Before delving too much into the specifics of dividend growth, I thought I would start by providing some background on where my personal passion for this area came from.
My interest in dividend growth investing started at an early age, as a high school student in the 1980s. I became interested in the stock market and would use my earnings from various odd jobs to scrape up enough to make a few small initial investments. As I started to dabble in stocks, buying just a few shares at a time, I noticed something interesting in the bond section of the financial pages. Coleco, a gaming and toy company, had a bond selling at a large discount with a very high yield (as I recall, the yield was something close to 20%). This seemed almost too good to be true. If I understood this opportunity correctly, I could get close to 20% a year in interest by simply waiting for the bond to get paid off, at which point the company would give me back more than I invested in the first place. In addition, this wasn’t just any company. I thought I knew Coleco’s products fairly well from its former popularity in electronic games and game consoles as well as the widely popular Cabbage Patch dolls. So, I pulled together some funds and made my first bond investment.

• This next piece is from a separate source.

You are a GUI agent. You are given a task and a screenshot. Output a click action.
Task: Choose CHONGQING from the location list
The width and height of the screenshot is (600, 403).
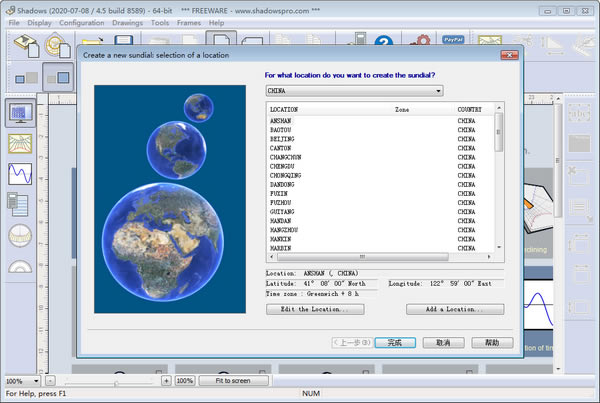point(285,175)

Sure enough, it was not too long after my investment that I received my first interest check, which was then followed by another three months later. My investment seemed to be working out as planned…until the checks stopped. The bond, of course, was selling at a big discount for a reason. Coleco was on the verge of bankruptcy and I ended up losing most of my investment. The irony is that I would have been better off using my money to buy the Cabbage Patch dolls instead of the bonds – at least those held their value over time (and some even became collector’s items). At the time, though, I viewed my failed investment as just a painful financial loss. What I didn’t realize then was that this single bad investment would be the seed for the search that eventually led me to dividend growth investing.
I’m a naturally curious person and the Coleco bond debacle led me to question my basic assumptions about investing. Why did the market seem to know that the company was in such trouble when I didn’t? How could a company with a prior history of successful products fall so hard and so fast? These and other questions led me to become a student of the market at a fairly young age. I began to study and learn about different investment strategies, and I started to include investment research into my academic work as a student whenever I could. I also began to test my theories out in both model and real world investments.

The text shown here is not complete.